* [Listed records]
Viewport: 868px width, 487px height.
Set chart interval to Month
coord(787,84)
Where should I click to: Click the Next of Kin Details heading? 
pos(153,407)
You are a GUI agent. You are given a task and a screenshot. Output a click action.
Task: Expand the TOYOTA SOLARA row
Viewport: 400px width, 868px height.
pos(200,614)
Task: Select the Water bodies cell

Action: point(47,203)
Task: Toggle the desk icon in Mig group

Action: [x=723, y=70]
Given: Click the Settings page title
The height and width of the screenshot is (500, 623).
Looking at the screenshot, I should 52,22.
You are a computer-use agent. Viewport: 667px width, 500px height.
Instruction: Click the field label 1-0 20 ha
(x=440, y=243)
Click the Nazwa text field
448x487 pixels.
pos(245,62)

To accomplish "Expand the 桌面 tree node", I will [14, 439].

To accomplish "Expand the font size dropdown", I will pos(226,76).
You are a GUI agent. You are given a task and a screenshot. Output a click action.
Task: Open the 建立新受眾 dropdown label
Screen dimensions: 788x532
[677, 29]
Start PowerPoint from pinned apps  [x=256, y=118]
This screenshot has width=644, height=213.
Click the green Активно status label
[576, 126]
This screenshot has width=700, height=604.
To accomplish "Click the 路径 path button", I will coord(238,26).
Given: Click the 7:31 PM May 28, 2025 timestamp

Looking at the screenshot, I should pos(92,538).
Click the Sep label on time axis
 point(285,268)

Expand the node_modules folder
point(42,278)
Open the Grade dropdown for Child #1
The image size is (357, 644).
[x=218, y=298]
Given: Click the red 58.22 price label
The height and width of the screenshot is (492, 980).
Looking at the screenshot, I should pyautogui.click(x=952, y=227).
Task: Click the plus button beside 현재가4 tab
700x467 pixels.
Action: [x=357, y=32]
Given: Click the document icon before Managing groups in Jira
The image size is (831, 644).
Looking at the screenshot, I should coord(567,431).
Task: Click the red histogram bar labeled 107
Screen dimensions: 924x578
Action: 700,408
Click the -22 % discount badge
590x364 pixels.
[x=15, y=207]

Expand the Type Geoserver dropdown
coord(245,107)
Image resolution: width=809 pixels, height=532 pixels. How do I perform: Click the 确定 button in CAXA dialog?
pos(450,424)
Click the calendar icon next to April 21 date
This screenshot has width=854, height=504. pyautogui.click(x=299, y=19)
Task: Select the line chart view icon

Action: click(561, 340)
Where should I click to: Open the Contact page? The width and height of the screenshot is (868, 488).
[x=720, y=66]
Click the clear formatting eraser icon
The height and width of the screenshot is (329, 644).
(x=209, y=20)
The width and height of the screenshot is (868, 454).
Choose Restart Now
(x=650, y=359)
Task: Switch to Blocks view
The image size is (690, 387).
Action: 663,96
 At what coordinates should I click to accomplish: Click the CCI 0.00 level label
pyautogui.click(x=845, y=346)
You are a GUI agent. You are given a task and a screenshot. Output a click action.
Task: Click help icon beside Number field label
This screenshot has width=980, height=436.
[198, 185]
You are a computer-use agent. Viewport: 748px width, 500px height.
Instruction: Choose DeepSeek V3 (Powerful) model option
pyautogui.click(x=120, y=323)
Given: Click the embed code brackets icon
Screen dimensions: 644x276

* [What is required]
From the data above, copy each line that holds "will".

* [Exercise output]
To accomplish "Expand the 桌面 tree node", I will [14, 439].
To accomplish "Expand the font size dropdown", I will pos(226,76).
To accomplish "Click the 路径 path button", I will coord(238,26).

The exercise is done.